И начинает говорить глубоким, спокойным, отеческим голосом:
— Исландцы! — Народ замолкает, обманутый спектаклем. — Исландцы! — Он снова повторяет это слово, такое простое и такое величественное. Он поднимает над головой три пальца и произносит клятву, медленно и торжественно, делая длинные паузы между словами: — Я клянусь… Клянусь… Клянусь всем… испокон веков святым для народа… Исландия не будет продана!
Глава девятая
Тяжелые времена в жизни богов
Органист и застенчивый полицейский сидят у фисгармонии, перед ними — нотный лист, неразборчиво исписанный. Они так углубились в него, что даже не заметили, как я вошла. Целых полчаса они даже и не подозревали, что я сижу рядом с ними. Они долго мучились над какой-то немелодичной пьесой, полной удивительных звуков, напоминавших мне о раннем утре в деревне, когда все кругом еще мирно спит. Потом мне показалось, что они поймали мелодию, она шла словно откуда-то издалека, ее величие открылось мне так неожиданно, что это скорее поразило, чем взволновало меня. Но как раз в тот момент, когда мое сердце забилось от предчувствия раскрывающегося предо мной нового мира, чудесного и неизведанного, лишенного привычных форм, они кончили играть и встали, возбужденные и восторженные; глаза у них блестели, будто они сами сочинили эту музыку. Они увидели меня и поздоровались.

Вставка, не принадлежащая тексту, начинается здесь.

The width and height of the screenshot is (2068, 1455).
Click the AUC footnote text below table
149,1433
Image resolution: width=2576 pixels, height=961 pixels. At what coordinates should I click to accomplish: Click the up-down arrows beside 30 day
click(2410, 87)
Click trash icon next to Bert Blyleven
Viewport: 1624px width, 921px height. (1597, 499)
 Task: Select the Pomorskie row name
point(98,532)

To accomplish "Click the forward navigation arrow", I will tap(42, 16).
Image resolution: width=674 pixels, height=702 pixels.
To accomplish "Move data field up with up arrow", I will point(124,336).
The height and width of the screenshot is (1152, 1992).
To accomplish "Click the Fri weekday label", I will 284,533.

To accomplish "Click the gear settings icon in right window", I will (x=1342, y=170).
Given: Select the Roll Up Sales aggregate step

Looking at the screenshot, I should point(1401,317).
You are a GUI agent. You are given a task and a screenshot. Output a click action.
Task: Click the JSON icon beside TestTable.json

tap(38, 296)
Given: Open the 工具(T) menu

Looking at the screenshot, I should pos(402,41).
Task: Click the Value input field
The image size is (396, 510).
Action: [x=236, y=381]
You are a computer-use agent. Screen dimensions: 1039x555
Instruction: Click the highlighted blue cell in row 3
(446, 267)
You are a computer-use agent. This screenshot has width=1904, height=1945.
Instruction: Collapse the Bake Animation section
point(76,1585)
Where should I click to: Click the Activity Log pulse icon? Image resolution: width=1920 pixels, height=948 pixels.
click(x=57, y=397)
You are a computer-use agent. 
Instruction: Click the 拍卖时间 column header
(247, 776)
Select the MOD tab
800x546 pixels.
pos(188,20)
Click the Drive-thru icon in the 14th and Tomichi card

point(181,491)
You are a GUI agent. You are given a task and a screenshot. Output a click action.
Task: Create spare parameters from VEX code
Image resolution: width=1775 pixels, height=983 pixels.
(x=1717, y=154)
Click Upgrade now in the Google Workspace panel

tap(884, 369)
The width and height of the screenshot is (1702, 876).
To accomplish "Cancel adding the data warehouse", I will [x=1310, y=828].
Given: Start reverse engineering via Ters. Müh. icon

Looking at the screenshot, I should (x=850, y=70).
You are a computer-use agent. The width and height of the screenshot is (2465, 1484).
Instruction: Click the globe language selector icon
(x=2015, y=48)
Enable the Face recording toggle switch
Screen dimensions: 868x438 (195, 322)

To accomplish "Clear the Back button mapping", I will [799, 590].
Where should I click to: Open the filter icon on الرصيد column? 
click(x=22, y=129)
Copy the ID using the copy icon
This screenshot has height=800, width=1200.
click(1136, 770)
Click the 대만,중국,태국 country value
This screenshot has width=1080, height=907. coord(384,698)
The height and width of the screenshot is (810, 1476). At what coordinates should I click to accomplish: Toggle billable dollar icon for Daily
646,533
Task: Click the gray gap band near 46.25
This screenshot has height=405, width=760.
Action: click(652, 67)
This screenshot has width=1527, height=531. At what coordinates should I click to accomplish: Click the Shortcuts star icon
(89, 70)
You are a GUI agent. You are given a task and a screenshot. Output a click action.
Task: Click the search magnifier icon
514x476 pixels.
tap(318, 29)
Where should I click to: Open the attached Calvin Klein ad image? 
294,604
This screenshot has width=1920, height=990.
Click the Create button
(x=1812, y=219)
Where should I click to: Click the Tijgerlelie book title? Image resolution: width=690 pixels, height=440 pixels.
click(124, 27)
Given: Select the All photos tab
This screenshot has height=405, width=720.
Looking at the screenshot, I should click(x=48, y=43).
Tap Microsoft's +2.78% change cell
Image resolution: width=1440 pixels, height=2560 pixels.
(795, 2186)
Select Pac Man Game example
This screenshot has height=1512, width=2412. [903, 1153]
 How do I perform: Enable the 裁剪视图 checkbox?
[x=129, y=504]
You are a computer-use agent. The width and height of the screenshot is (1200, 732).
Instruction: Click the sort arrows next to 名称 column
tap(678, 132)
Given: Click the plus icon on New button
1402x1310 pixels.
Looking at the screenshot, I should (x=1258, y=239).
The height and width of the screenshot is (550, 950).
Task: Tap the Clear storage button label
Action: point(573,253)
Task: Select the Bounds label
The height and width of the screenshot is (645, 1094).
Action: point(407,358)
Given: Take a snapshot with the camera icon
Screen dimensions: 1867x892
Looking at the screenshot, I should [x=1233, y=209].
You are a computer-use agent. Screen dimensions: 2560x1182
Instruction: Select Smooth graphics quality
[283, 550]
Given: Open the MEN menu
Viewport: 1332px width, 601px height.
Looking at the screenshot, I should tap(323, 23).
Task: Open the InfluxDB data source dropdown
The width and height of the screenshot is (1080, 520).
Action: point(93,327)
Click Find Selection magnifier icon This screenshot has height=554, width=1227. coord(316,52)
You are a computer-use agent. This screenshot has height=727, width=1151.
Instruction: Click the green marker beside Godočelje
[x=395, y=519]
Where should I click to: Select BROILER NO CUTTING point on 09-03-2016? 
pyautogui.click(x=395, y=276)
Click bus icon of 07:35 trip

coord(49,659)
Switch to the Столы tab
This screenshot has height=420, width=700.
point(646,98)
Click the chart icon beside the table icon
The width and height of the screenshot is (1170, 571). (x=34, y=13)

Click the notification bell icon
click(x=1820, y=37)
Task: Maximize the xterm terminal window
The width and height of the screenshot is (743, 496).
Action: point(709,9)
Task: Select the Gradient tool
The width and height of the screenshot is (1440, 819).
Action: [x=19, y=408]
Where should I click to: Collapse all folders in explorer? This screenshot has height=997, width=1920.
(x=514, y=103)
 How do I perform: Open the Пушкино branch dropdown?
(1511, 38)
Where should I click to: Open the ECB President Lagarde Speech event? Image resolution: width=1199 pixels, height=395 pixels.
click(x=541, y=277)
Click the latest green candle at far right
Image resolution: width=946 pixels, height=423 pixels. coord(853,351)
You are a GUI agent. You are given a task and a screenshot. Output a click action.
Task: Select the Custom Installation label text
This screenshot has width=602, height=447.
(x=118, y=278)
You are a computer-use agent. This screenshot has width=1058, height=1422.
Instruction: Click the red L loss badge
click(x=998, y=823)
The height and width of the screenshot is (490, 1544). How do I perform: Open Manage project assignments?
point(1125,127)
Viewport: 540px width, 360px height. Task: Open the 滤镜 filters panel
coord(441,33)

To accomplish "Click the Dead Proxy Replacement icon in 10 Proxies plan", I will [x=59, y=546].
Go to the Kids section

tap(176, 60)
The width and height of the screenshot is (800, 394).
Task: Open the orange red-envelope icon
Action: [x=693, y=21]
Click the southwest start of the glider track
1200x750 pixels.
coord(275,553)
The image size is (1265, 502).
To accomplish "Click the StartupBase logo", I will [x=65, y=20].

Я начала расспрашивать их, что они играли, и органист сказал, что не уверен, можно ли доверить мне величайшую тайну: имя нового гения. Если я глупа, то от такого сообщения не потеряю почвы под ногами. Если же я не глупа, то послушаюсь призыва нового учителя, обращенного к каждому, призыва покинуть мир, в котором мы живем, и создать новый мир для еще не рожденных. Но когда органист увидел, как я огорчена тем, что он мне не доверяет, ему стало меня жаль, он похлопал меня по щеке, поцеловал в лоб и просил не обращать внимания на его шутки.
— Концерт для скрипки Роберто Герхарда, — объяснил он. — Этот испанский парень учился в Кембридже и не получил никакого музыкального образования. Если род Эстергази еще не угас, Роберто здорово достанется. Но будем все же надеяться, что его похоронят не с большей пышностью, чем Моцарта.
Органист пошел на кухню, чтобы сварить кофе, а застенчивый полицейский посмотрел на меня испытующим взглядом: поняла ли я что-нибудь.
— Жить и без того становится все трудней и трудней, — сказал он. — А теперь еще это…
В эту минуту вошли Боги — Бриллиантин, со сверлящим, пылающим взором убийцы, и Беньямин, как бы летящий в пессимистическом трансе сквозь космическое пространство. Органист встретил их, как всегда, любезно, спросил, какие новости в царстве богов и в высших сферах, и предложил им кофе.
Оба Бога были расстроены, у них оказались самые дурные новости: Двести тысяч кусачек выгнал их. Он нашел себе этого мерзкого типа Оули, который говорит, что надо выкапывать кости. И во всех газетах было напечатано, что они установили связь с Любимцем народа.
— Ну и пусть их выкапывают! — сказал органист, а застенчивый полицейский спросил:
— А где «кадиллак»?
— Он украл наш «кадиллак», — ответил Атомный скальд. — А я отомстил ему тем, что разбил клавиатуру его пианино. От злости мне временами хочется реветь, мычать, как корова. Я, пожалуй, наложу на себя руки.
— Я уверен, что ты не совершишь такого непристойного поступка, мой друг, — сказал органист. — Самоубийство — это самоосквернение в квадрате. Ведь ты же бог! Нет, ты шутишь над нами.